Sunday, March 30, 2008

Fingir que não vemos, negar que existe.

"A miniatura de restaurante tem um cheiro que eu conheço: é o cheiro de crianças pobres. Volta-me à memória um acampamento com os "lobitos" - as miniaturas de escuteiros. Fomos passar uma semana à Casa do Gaiato. Eu tinha nove ou dez anos, não conhecia crianças pobres e muito menos a pobreza. Não conhecia o pão castanho de centeio e muito menos sabia que, à falta de melhor, um pequeno-almoço se pode barrar com margarina Vaqueiro. Não conhecia o cheiro a mofo dos cobertores, muito menos sabia que o mofo pode ficar a pairar no ar das camaratas e nos cabelos de uma pessoa. Não sabia que um brinquedo de lata pode substituir um pai e uma mãe. Nesses dias senti-me em culpa pelo meu berço burguês, pela minha harmonia familiar, pela minha condição privilegiada num mundo de melancolia e sofrimento. Senti pela primeira vez na vida o vazio das existências inúteis e abastadas, dos caminhos já preparados, das portas já abertas."

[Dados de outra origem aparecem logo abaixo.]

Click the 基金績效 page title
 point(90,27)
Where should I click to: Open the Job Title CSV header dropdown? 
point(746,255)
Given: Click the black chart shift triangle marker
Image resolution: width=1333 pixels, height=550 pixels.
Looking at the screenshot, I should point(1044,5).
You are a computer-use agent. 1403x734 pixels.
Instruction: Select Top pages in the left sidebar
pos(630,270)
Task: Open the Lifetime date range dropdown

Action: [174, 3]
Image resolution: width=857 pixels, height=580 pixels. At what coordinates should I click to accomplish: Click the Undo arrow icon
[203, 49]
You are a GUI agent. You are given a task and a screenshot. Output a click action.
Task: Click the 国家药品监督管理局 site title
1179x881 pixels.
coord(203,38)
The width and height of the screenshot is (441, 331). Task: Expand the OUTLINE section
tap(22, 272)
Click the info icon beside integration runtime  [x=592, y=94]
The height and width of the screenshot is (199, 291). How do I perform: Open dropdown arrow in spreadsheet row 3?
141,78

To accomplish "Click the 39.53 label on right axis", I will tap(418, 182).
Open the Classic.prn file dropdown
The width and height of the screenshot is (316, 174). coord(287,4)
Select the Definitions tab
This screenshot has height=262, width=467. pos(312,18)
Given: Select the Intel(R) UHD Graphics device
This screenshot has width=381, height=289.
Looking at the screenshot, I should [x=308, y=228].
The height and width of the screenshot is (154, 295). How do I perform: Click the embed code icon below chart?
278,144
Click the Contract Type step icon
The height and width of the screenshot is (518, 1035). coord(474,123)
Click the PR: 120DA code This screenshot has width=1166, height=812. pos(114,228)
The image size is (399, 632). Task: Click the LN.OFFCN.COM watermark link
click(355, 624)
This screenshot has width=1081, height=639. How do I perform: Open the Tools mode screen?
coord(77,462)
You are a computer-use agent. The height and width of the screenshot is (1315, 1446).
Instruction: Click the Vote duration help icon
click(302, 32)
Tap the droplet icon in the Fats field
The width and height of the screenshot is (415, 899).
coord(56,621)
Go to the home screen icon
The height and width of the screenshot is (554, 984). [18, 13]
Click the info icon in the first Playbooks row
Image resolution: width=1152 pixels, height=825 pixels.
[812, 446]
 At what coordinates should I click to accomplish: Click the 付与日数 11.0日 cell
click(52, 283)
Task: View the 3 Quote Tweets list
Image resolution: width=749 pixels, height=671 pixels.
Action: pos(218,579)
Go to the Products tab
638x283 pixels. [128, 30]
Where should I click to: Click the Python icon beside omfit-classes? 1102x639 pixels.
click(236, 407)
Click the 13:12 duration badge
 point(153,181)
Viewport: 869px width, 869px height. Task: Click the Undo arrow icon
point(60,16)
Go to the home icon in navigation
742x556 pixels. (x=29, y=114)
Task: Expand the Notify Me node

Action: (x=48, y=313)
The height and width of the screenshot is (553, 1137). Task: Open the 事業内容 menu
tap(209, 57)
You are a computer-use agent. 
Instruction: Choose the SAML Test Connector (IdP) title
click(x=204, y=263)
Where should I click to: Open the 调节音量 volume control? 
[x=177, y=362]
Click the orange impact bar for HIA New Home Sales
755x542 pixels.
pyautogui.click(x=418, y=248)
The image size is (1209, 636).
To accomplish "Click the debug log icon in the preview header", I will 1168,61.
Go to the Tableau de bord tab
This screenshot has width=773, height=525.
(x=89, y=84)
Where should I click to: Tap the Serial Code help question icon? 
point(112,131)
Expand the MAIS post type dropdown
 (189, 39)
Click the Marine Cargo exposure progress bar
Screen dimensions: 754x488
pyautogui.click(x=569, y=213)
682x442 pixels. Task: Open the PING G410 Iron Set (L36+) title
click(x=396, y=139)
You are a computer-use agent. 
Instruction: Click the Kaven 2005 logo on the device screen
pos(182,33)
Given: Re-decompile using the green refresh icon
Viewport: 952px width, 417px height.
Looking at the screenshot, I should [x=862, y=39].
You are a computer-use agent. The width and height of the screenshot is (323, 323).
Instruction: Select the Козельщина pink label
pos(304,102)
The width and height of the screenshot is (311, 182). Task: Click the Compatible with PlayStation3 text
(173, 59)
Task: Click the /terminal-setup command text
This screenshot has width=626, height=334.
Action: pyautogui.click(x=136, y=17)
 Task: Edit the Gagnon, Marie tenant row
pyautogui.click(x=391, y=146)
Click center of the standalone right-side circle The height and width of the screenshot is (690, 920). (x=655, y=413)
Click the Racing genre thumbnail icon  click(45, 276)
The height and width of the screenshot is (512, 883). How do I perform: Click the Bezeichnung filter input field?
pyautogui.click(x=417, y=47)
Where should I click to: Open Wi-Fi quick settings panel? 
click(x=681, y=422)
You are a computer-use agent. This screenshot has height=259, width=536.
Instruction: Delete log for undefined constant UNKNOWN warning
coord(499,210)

(Gonçalo Cadilhe - Planisfério Pessoal)
Conhecer estes outros mundos, é conhecer o mundo em que vivemos. Um mundo de desigualdades sociais, de pobreza, de sofrimento e de fome. Um mundo onde apenas uma pequena parte da população não sente tudo isto na pele. Fingir que não o vemos, virar as costas a tudo isto, negar a sua existência... é fechar-mo-nos ao mundo e viver (?) numa gotícula microscópica do oceáno que nos envolve. A realidade não é tão feliz como gostaríamos que fosse. Cabe-nos percebê-lo e melhorá-la um pouco...
"Nunca duvides de que um pequeno grupo de cidadãos responsáveis e empenhados consiga mudar o mundo. De facto, é essa a única forma."